The Basics of Assessments and How to Improve Them
Nov 18, 2015 Murray Goldberg 0 Assessment, Maritime TrainingThe following post is part of a series of articles originally written by Murray Goldberg for Maritime Professional (found here). We have decided to re-post the entire series based on reader feedback.
Introduction
We have all seen candidates who “test well” but perform poorly. We’ve also seen candidates who have trouble performing when being assessed, but we know are mariners who can be trusted. Most of the time, the reason this happens is because our methods of assessment are flawed. Wouldn’t it be great if candidate assessment gave us a better idea of how they will perform as mariners?
Captain Jim Wright, from the Southwest Alaska Pilots Association (Retired), took the time to write me a while back. He said:
“Having been involved in simulator assessments of harbor pilots, masters and mates, my impression is that objectivity is the necessary ingredient for equitable performance assessment.”
I love his comment. The question is, how can we introduce objectivity into maritime assessments? It’s actually not all that easy. But there is much we can do.

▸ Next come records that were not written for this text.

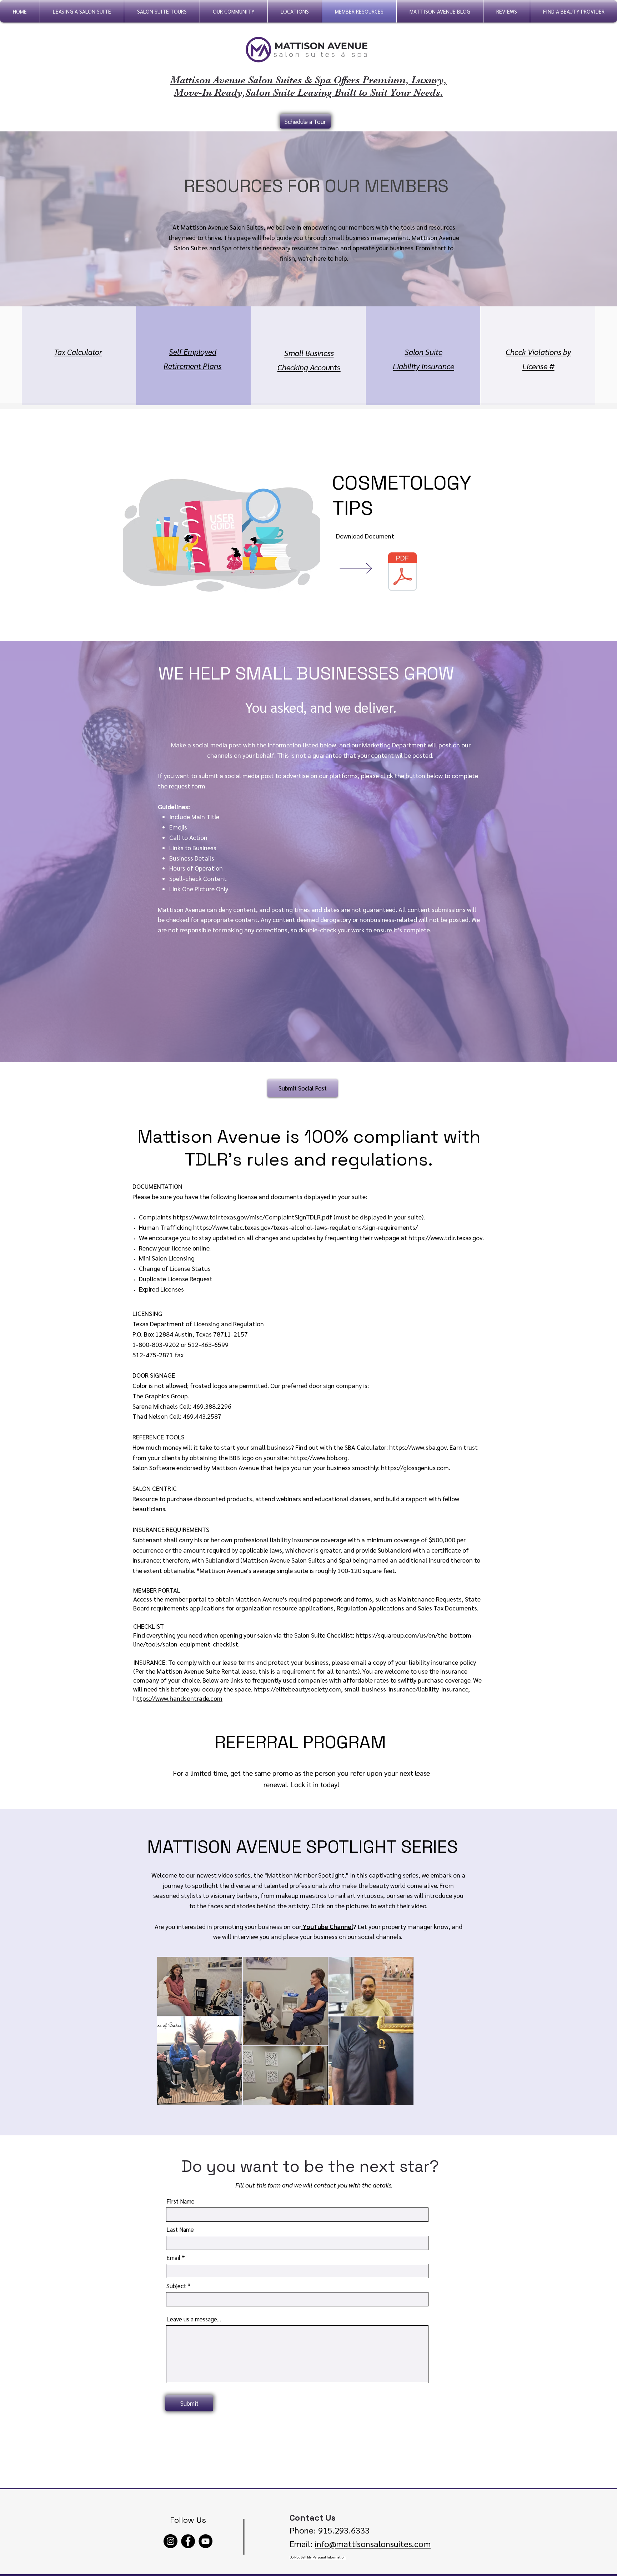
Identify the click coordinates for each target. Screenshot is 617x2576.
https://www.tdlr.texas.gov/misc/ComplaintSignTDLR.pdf (252, 1217)
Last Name (180, 2229)
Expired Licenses (161, 1289)
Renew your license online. (175, 1248)
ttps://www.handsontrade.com (179, 1698)
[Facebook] (188, 2541)
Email (173, 2258)
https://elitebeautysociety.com (297, 1689)
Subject (176, 2286)
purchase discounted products (209, 1498)
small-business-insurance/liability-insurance (406, 1689)
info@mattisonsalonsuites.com (373, 2543)
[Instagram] (170, 2541)
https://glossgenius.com (415, 1467)
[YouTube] (205, 2541)
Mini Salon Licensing (167, 1258)
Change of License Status (175, 1268)
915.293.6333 (343, 2530)
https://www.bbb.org (318, 1457)
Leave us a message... (193, 2319)
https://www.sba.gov (418, 1447)
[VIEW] (366, 568)
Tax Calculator (78, 352)
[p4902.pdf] (402, 572)
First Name (180, 2201)
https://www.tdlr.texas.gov (445, 1237)
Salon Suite (423, 352)
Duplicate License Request (175, 1278)
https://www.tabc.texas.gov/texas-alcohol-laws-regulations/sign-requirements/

This is the second in a series of articles presents current and best-practice assessment methods in maritime training, as well as ways to improve objectivity in assessments. This article covers some assessment basics and provides an example of how BC Ferries combines techniques to improve the objectivity of their assessment of candidates. The first article in this series on assessment can be found here. Please follow this blog to be informed of future articles.
Reliability and Validity
First – a quick bit of theory. The heart of assessment boils down to two fundamental assessment goals: assessment reliability and validity.
Reliability
For an assessment to be reliable, it must yield the same results consistently, time after time, given the same input (in this case, the same knowledge or skill level). If you and I know the same set of information, the test will give us equal scores if it is “reliable”. If the assessment device is a bathroom scale and my weight is unchanging, the scale will show me the same number each time I weigh myself. This is reliability.
Validity
Validity is a measure of whether the assessment correctly measures what it has been designed to measure. There are two related components to validity:
- Is the test measuring the thing it is supposed to measure?
For example, some people argue that written exams are sometimes not valid because they test not only knowledge, but they also test the candidate’s writing ability – something the exam was not originally designed to test. In this case, the assessment is invalid because it is not measuring the right “thing”. - Is it yielding a correct measurement?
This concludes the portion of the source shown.